Watermelon is not just a juicy summer treat for kids. It’s a nutritious food for everyone, with excellent reasons to eat watermelon during pregnancy.
Do you want:
- Another way of keeping your fluids up?
- To deal with morning sickness?
- To reduce the risk of some complications for you and your baby?
Watermelon is one of the foods that may help deliver these benefits.
Getting your fluids up
We call it “watermelon” for a reason, with water making up about 90% of the fruit. People in dry parts of the world even grow it as a vital source of water.
Water is essential for health in pregnancy. All that amniotic fluid and extra blood you make is mainly water. You also need water to help carry nutrients and remove waste products.
Just like other water-rich fruits and vegetables, eating watermelon during pregnancy can help you stay hydrated.
Eating during morning sickness
Is eating food and keeping it down more than you can bear to think about? A slice or two of watermelon could help. Many women battling morning sickness find watermelon is easier to keep down. Some say it actually soothes their nausea. When you’re not able to stomach much food, watermelon can give you some energy and hydration.
Possibly preventing complications for mum and bub
Lycopene is a plant chemical from the carotenoid family. Watermelon contains lycopene, which gives it its red colour. Also, it acts as an antioxidant. Antioxidants are important for overall health because they prevent damage to your cells. Research suggests a link between lycopene and reducing the chances of some pregnancy complications. Complications it may reduce include preeclampsia, growth restriction and newborn breathing problems.

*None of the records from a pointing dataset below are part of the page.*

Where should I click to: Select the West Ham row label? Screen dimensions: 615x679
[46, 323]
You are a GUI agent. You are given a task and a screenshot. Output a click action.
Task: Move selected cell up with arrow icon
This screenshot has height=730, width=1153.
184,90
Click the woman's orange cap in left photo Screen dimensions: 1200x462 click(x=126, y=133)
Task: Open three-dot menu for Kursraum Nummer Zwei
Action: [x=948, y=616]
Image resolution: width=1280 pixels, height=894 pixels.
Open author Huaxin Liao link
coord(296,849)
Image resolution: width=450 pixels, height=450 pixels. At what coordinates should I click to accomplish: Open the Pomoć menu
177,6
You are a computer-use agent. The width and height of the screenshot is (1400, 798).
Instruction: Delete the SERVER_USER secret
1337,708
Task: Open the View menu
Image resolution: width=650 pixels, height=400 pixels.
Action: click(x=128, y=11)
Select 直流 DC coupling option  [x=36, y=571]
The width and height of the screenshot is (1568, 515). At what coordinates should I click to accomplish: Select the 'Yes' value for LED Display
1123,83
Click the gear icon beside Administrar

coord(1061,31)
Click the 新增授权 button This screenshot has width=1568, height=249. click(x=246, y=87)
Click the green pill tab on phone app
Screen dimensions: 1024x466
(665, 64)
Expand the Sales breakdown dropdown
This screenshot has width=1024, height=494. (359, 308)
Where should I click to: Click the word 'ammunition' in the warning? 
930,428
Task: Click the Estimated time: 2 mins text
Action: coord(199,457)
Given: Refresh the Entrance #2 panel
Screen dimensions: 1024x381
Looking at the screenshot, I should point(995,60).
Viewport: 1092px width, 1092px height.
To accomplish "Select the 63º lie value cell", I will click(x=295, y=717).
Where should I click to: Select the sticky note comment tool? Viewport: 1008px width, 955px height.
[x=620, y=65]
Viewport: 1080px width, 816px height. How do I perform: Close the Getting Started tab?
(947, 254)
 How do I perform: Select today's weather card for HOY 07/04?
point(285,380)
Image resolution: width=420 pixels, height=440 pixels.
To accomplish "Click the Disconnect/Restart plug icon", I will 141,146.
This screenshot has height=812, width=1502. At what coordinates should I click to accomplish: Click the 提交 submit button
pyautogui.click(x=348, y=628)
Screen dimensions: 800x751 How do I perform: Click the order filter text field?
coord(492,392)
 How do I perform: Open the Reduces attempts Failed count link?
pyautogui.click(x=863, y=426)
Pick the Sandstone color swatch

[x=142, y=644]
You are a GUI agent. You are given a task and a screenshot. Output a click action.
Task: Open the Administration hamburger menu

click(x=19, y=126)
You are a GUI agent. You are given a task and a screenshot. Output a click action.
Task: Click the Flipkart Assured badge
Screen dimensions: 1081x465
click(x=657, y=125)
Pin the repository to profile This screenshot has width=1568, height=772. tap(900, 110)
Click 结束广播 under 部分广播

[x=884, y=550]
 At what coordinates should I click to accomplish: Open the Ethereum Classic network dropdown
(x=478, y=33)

Research has found that carotenoids can reduce the likelihood of preeclampsia, a serious pregnancy complication involving high blood pressure. To test the effects of lycopene in particular, in one study, pregnant women took either a lycopene supplement or a placebo (fake treatment). The researchers reported that women who took the lycopene had only half the risk of preeclampsia. However, other studies using lycopene supplements did not find the same link. We need more research to know whether or not eating watermelon might reduce preeclampsia.
Another potential benefit of lycopene for pregnant women is avoiding gestational diabetes. A 2019 study analysed the diets of nearly 2,000 pregnant women. It reported that for each 1 mg increase in the lycopene they consumed, there was a 5% lower risk of developing gestational diabetes.
Eating watermelon during pregnancy might also benefit the baby. Other research found that lycopene supplements reduced the chances of intrauterine growth restriction (where baby doesn’t grow to normal size). Plus, there is some evidence that when mums have more lycopene, their babies are less likely to have breathing problems or go to a neonatal nursery.
As well as the benefits of lycopene, watermelon contains vitamins and minerals. For example, there’s potassium, manganese and magnesium. Your body uses these to maintain healthy bones, blood pressure, and nerve function.
Watermelon during pregnancy helping you stay regular
As well as bringing joy, pregnancy can also bring constipation and haemorrhoids. Eating foods that contain water and fibre, like watermelon, can keep things moving.
Keeping blood sugars more stable than you think
Watermelon gets a bad rap as being high on the glycaemic index (GI). Higher GI foods make your blood sugar rise more quickly than lower GI foods. However, the GI doesn’t take into account how much sugar the food contains. However, the glycaemic load (GL) does account for the quantity of carbohydrates. As well as how quickly your body breaks them down. Although watermelon has a relatively high GI, it has a low GL because it is 90% water.
In fact, one 2019 study even found that lycopene seemed to reduce the risk of gestational diabetes by lowering blood sugars. Similarly, Chinese researchers reported that pregnant women who ate more fruit, especially low GL fruit like watermelon, had a lower likelihood of gestational diabetes.
Of course, it’s still not wise to eat a whole plate of watermelon for lunch. Eat moderate portions of watermelon during pregnancy – around a cup of watermelon cubes. Include it as part of a meal containing a variety of other foods (as per the dietary guidelines). Women with particular issues, like a high risk for gestational diabetes, can ask their dietitian for advice.